• TEXT TO READ:
+ + + +
# Steering column adjustment



## scatteredrugs (Jan 8, 2007)

I have a 2004 Toyota Corolla. When I move the seat to where my legs are comfortable, the steering wheel is too far away. If I adjust to where the steering wheel is correct, my legs are cramped up.

I have adjusted the tilt on the steering wheel as well as the angle of the seat back. Nothing works to make it fit me. My husband is 9 inches taller than me and he has the same problem.

The remedy would be to extend the steering wheel farther out away from the dash. Not telescoping, but a permanent extension.

Does anyone know if this can be done? And at what expense? And what parts would be necessary?

Thanks!


----------



## Bondo (Dec 8, 2007)

> Not telescoping, but a permanent extension.


Ayuh,...

If Toyota didn't provide that Option,...Telescoping that is...
I really Doubt it's anything that can be Done...


----------



## MgMopar (Jul 31, 2004)

If you are both uncomfortable in the car how did you end up getting it?

I can only think of a few options right now. One is some aftermarket steering wheels are deeper then stock ones also they generally use a spline adaptor assembly so they can fit many vehicles to the same wheel. It may be possible to find a aftermarket to bring it a few inches closer. Other then that I will take a little engineering. It may be possible to have a machinist make a extension for the hub but it is pricey to have custom splines made. Moving the whole column would get very involved and most shops would turn away from that type of work.

The simplest solution is to both road test cars until you find one you are both comfortable in and trade this one that is uncomfortable for you in.


----------
+ + + +
• PROVIDED DATA:
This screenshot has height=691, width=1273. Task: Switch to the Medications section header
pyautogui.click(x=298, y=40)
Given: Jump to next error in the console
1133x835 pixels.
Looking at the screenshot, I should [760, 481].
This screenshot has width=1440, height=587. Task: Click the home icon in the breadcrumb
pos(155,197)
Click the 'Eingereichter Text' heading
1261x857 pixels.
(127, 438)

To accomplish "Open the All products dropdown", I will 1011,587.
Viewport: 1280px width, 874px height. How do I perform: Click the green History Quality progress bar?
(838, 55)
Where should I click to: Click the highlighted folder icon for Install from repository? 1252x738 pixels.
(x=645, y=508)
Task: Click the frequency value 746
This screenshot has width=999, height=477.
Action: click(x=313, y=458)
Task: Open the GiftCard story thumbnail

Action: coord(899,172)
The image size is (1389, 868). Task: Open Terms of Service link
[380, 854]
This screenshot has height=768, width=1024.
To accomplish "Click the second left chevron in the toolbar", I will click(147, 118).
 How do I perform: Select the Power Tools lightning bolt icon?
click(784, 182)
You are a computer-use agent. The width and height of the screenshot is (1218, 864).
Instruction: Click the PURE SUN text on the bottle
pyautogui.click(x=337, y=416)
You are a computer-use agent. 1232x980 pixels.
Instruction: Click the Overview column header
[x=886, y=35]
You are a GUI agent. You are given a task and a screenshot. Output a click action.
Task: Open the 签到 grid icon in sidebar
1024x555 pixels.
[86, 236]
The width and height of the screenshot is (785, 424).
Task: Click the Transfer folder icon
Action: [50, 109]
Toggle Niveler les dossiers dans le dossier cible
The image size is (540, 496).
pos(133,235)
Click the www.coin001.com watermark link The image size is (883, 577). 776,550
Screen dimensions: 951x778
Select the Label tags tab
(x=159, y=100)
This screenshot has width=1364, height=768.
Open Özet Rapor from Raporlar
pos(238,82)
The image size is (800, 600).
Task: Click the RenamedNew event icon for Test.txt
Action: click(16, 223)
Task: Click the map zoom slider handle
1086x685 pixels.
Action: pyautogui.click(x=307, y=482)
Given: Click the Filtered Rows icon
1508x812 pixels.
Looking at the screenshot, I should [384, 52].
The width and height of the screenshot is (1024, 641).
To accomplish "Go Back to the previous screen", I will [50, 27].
+ + + +
• WHAT IS ASKED:
**1)** In the steering column thread, rewrite the part that opens with the words containing "I have adjusted" and closes with "(Dec 8, 2007)", substituting "dashboard" for "dash".
**2)** Copy out every line of the records that contains the string "link", treating uppercase and lowercase as different.
The text and the records have no connection to each other.

• SOLVED TASKS:
**1)**
I have adjusted the tilt on the steering wheel as well as the angle of the seat back. Nothing works to make it fit me. My husband is 9 inches taller than me and he has the same problem.

The remedy would be to extend the steering wheel farther out away from the dashboard. Not telescoping, but a permanent extension.

Does anyone know if this can be done? And at what expense? And what parts would be necessary?

Thanks!


----------



## Bondo (Dec 8, 2007)

**2)**
The image size is (1389, 868). Task: Open Terms of Service link
Click the www.coin001.com watermark link The image size is (883, 577). 776,550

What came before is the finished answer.